Alors quand j’étais petit, genre petit mais pas minuscule mais petit, je voulus être ingénieur des eaux et forêts. Pour deux raisons majeures.

Un, parce que c’était le métier de l’être humain adulte dont je partageais la chambre d’hopital (à la suite d’une opération des yeux au sujet de laquelle, aujourd’hui encore, vu le strabisme divergent de ouf que je trimbale, je doute de l’utilité). Mais bref, le brave homme me racontait combien c’était beau la nature et combien c’était bien mieux payé un ingénieur.

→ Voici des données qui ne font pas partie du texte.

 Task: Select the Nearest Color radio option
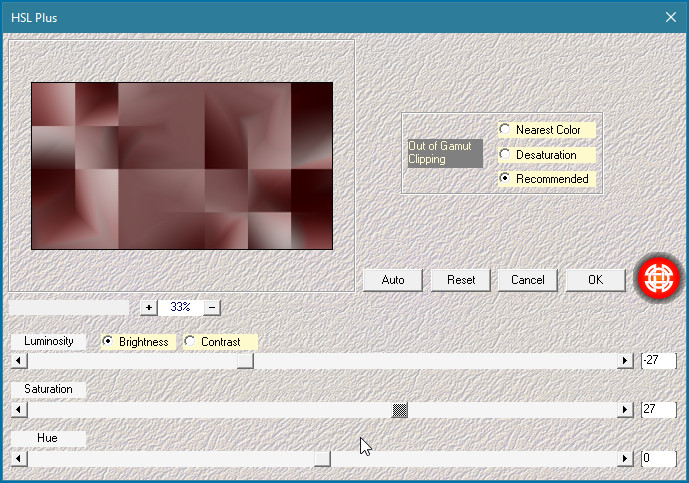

Deux, parce que Ingénieur des eaux et forêts, c’est genre le super intello au milieu des glands et des busards sauvages, c’est vachement mieux que raton-laveur par exemple et au hasard. Oui, je confesse avoir été habité par un léger complexe de supériorité dans mon enfance, et c’est bien fait si c’est retombé sur le coin du nez de mes géniteurs, y z’avaient qu’à pas faire passer ma vessie pour la lanterne du 20e siècle…

Quelques temps plus tard, un géologue ami de mes parents me fit tourner casaque du végétal vivant vers le minéral pas très vivant. Courte durée.

Car dans ma biographie arrive ensuite, talala, la classe de 6e. Et là, c’est le choc. Le coup de foudre. La révélation. Je serai prof d’Histoire-Géo ou rien. Ben voilà. Je ne suis pas rien, donc. Pas grand chose, mais pas rien. Et en plus je connais la capitale de l’Ouganda, du Bangladesh et du Honduras.

RV

Donc, blogueurs de bonne volonté poursuivez la chaîne de Melle Bille si le coeur, comme nous, vous en dit !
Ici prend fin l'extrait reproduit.